Parmi les quatre plus grandes économies de l’UE, la moyenne nationale de l’Espagne (25,7 %) est nettement supérieure à celle de Madrid (19,4 %), soit un écart de 6,3 points. En Italie, l’écart est plus faible, à peine 1,9 points, mais la moyenne nationale reste supérieure à celle de Rome.

Lorsque toutes les régions sont incluses, les écarts internes s’accentuent. L’Italie enregistre l’écart le plus important avec 39,7 points de pourcentage. L’AROPE s’élève à 45,3% en Calabre alors qu’elle n’est que de 5,6% dans la Vallée d’Aoste. En Espagne, l’écart entre Ciudad de Melilla et le Pays Basque est de 29 points.

La Finlande présente l’écart le plus étroit, avec seulement 3 points, entre Helsinki-Uusimaa (15,5%) et Länsi-Suomi (18,5%). Le Portugal, la Slovénie et le Danemark présentent également les plus faibles différences internes.

Outre les conditions économiques et sociales, la taille du pays et le nombre de régions incluses dans l’ensemble de données peuvent également avoir une importance.

Quatre régions d’Italie et trois d’Espagne figurent parmi les 15 régions les plus élevées d’Europe. La Calabre arrive en tête de liste avec 45,3 %, suivie de deux autres régions italiennes et de Ciudad de Melilla en Espagne avec 43,7 %.

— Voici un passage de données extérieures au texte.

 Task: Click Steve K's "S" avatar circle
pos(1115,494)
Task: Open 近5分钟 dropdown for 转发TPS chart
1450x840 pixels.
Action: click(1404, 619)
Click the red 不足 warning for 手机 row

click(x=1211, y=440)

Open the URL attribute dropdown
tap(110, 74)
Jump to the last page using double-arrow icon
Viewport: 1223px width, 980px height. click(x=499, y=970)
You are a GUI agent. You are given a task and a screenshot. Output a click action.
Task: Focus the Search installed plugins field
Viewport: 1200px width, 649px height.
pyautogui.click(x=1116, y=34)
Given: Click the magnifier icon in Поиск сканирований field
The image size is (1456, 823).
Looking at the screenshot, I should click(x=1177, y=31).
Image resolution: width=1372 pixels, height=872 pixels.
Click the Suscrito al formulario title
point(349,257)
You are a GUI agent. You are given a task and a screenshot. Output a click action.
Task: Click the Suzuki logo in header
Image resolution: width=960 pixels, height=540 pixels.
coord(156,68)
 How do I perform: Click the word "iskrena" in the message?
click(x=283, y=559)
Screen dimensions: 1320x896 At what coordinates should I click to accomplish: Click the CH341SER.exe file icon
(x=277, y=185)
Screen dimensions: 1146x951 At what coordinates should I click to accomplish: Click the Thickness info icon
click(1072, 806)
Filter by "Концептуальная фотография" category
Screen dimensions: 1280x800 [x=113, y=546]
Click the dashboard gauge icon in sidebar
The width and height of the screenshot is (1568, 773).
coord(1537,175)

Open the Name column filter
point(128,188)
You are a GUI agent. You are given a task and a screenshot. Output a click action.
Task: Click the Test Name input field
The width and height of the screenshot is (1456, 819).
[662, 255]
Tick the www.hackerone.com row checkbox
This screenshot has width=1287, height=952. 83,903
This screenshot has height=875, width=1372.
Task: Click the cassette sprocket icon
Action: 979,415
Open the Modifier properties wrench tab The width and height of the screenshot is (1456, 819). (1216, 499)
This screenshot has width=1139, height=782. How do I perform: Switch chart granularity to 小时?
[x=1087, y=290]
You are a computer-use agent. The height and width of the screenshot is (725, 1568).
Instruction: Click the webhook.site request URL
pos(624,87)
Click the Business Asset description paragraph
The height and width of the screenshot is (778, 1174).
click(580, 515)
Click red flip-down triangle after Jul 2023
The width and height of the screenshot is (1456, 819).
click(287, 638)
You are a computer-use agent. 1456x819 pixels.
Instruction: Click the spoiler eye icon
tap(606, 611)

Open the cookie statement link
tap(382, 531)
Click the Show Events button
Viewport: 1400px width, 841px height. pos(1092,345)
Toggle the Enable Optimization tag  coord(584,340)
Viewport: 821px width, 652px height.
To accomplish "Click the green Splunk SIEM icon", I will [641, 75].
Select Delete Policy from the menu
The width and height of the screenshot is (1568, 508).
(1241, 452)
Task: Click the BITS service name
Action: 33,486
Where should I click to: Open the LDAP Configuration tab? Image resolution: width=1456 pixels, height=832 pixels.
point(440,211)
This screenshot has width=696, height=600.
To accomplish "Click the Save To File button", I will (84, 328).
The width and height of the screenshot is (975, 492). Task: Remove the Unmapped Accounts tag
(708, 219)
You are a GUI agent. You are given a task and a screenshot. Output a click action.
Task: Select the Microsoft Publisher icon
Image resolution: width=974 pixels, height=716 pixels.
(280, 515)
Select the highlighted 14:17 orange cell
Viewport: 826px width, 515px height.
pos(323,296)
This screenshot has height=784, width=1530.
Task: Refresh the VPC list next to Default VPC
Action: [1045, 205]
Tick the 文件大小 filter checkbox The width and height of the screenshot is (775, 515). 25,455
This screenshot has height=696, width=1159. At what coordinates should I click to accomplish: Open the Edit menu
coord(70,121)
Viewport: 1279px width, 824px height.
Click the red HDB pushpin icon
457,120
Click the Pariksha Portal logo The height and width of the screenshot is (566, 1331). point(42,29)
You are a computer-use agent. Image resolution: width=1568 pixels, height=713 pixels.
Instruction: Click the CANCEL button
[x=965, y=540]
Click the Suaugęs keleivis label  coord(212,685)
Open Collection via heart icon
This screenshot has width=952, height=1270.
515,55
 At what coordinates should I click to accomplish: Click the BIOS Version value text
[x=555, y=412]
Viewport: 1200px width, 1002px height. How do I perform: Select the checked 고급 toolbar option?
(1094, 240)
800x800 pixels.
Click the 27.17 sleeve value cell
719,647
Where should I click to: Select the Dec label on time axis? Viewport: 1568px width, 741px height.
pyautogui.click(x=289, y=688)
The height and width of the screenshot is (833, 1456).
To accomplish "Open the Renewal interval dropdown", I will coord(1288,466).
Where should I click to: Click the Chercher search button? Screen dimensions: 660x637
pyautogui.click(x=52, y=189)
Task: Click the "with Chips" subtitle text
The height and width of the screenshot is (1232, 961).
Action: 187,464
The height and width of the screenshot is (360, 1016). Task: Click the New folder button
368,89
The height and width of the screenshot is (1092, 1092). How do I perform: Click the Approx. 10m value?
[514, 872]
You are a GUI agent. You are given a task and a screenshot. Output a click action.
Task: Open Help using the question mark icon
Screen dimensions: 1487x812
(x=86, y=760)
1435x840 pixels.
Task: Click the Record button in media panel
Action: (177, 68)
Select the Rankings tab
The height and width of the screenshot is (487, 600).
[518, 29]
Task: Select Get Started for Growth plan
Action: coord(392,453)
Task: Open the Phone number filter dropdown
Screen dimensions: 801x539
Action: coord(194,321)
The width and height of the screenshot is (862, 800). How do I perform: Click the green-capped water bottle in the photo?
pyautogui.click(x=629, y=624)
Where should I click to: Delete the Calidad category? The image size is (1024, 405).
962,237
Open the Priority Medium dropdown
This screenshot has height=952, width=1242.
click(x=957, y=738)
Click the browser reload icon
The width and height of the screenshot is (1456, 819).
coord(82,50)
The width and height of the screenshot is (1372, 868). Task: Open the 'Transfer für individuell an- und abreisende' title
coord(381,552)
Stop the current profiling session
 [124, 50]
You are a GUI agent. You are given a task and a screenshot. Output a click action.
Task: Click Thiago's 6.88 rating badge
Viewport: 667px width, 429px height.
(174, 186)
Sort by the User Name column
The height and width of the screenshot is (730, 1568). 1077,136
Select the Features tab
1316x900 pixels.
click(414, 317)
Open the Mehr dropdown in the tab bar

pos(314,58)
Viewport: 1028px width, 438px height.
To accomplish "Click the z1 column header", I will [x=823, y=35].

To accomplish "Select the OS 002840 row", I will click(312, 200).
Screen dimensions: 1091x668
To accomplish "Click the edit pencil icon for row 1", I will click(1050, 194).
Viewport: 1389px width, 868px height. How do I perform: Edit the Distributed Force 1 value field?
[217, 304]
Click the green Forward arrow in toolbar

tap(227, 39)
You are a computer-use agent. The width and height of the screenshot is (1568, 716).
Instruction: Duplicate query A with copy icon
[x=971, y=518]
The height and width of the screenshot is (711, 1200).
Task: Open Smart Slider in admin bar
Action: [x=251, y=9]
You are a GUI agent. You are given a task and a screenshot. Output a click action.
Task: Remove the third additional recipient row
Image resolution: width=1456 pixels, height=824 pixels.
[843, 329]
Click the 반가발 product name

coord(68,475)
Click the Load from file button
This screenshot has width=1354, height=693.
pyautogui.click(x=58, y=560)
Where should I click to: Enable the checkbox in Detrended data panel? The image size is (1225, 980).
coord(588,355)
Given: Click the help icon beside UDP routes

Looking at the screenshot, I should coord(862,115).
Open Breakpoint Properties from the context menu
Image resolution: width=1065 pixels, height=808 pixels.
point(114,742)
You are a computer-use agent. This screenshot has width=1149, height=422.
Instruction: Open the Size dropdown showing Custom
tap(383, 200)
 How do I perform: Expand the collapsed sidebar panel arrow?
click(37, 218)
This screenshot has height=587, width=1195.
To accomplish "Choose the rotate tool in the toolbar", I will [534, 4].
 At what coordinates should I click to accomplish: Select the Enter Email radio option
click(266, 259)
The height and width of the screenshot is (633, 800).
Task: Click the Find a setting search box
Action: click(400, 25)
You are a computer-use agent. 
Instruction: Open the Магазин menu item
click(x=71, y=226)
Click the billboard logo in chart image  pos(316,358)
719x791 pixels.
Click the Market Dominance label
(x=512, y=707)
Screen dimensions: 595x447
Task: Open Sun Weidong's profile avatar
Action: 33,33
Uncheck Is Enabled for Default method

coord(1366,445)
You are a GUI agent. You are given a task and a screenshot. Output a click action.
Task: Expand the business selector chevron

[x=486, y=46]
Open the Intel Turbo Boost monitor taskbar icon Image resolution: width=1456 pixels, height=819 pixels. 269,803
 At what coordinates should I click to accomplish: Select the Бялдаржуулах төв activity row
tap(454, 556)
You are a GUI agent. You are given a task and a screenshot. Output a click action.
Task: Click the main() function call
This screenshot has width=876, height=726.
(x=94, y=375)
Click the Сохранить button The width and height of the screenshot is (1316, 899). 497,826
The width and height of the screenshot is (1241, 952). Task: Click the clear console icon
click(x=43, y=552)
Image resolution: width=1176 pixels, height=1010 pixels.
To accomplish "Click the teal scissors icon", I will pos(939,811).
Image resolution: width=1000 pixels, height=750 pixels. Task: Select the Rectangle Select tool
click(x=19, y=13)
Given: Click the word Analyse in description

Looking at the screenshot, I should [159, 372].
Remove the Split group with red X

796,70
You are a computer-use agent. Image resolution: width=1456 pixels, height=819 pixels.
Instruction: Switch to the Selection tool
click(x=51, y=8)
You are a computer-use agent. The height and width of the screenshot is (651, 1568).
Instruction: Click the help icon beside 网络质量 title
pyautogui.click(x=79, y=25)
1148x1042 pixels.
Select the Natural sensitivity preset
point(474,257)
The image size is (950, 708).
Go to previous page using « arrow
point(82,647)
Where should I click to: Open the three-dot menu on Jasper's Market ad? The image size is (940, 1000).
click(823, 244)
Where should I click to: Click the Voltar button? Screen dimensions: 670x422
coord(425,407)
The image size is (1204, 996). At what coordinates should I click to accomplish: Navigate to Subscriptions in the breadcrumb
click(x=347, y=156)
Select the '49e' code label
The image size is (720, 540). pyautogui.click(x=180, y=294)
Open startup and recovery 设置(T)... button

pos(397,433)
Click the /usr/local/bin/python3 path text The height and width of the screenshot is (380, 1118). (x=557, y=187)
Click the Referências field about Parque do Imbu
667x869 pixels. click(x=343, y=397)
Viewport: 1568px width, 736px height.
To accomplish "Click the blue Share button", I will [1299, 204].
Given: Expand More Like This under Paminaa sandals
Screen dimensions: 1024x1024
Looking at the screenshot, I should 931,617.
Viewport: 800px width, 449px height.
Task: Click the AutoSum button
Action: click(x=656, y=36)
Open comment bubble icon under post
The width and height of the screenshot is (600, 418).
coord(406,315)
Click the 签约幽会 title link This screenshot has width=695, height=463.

L’Europe centrale et orientale domine les 15 plus bas. Bratislavský kraj en Slovaquie enregistre seulement 2,9 %, le plus bas d’Europe, tandis que cinq régions du nord de l’Italie figurent également parmi les moins exposées.

En 2025, il y avait 20 régions où au moins 33 % de la population était menacée de pauvreté ou d’exclusion sociale. Ces régions étaient concentrées en Italie, en Espagne et en Bulgarie avec quatre chacune, et en Grèce avec trois.

Ce groupe comprenait également deux régions majoritairement urbaines d’Europe occidentale : la Région de Bruxelles-Capitale en Belgique (33,6%) et Brême en Allemagne (35,4%), ainsi que le Tessin en Suisse (33,1%).

Qu’est-ce qu’un « risque de pauvreté ou d’exclusion sociale » ?

Selon Eurostat, AROPE mesure la part des personnes qui sont soit exposées au risque de pauvreté, soit gravement défavorisées matériellement et socialement (SMSD), soit vivant dans un ménage à très faible intensité de travail. Le seuil de pauvreté est fixé à 60 % du revenu disponible médian national après transferts sociaux. SMSD fait référence à un manque forcé d’articles de base et souhaitables nécessaires à une vie adéquate.